Segment Start: DATASET CONTENT
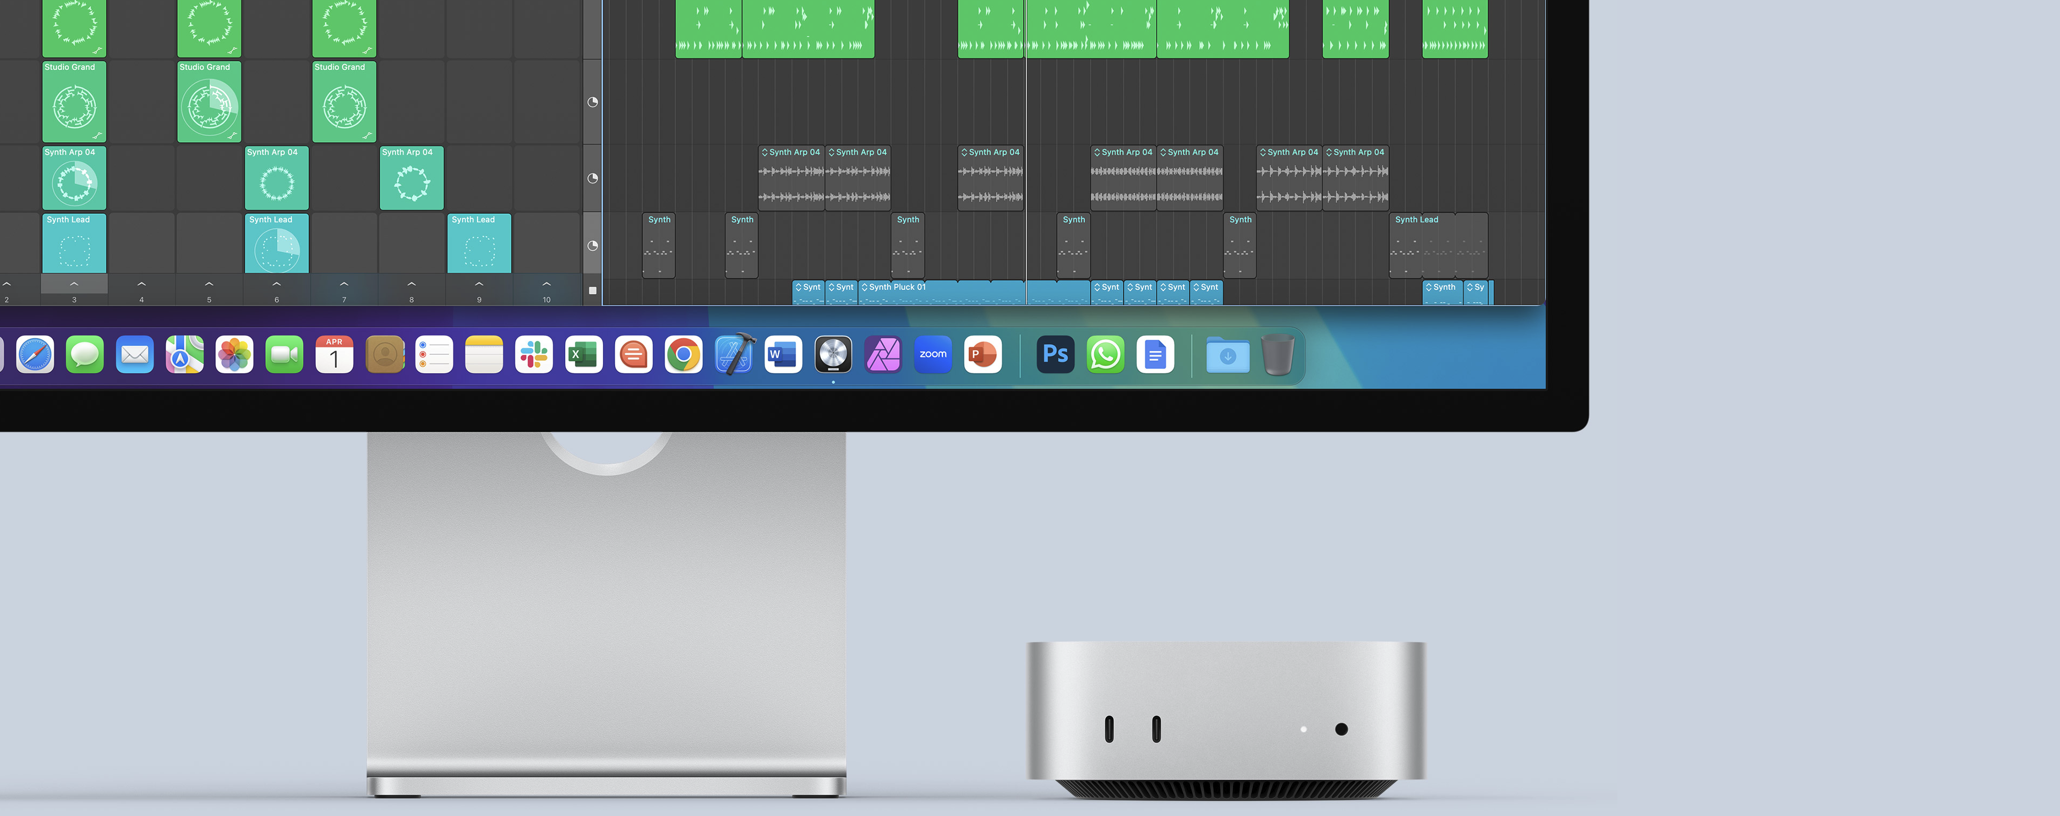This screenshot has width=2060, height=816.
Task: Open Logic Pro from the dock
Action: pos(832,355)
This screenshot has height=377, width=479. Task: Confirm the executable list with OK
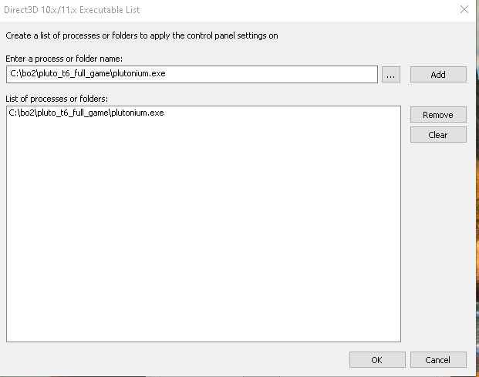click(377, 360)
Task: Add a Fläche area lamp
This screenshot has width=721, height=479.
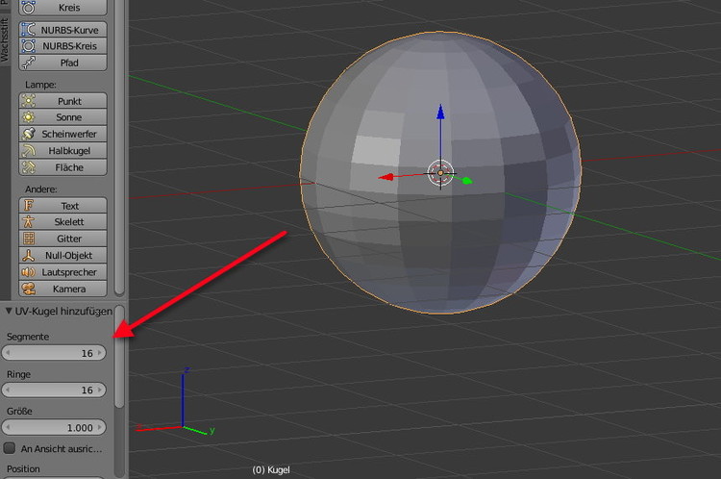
Segment End: DATASET CONTENT
_EXERCISE GOAL_
Write the lines out exactly, beginning at the line that holds "This screenshot has height=377, width=479." and stopping after the last line of the entries; include no pictures.

_ANSWER FOR THE TASK_
This screenshot has height=377, width=479. Task: Confirm the executable list with OK
click(377, 360)
Task: Add a Fläche area lamp
This screenshot has width=721, height=479.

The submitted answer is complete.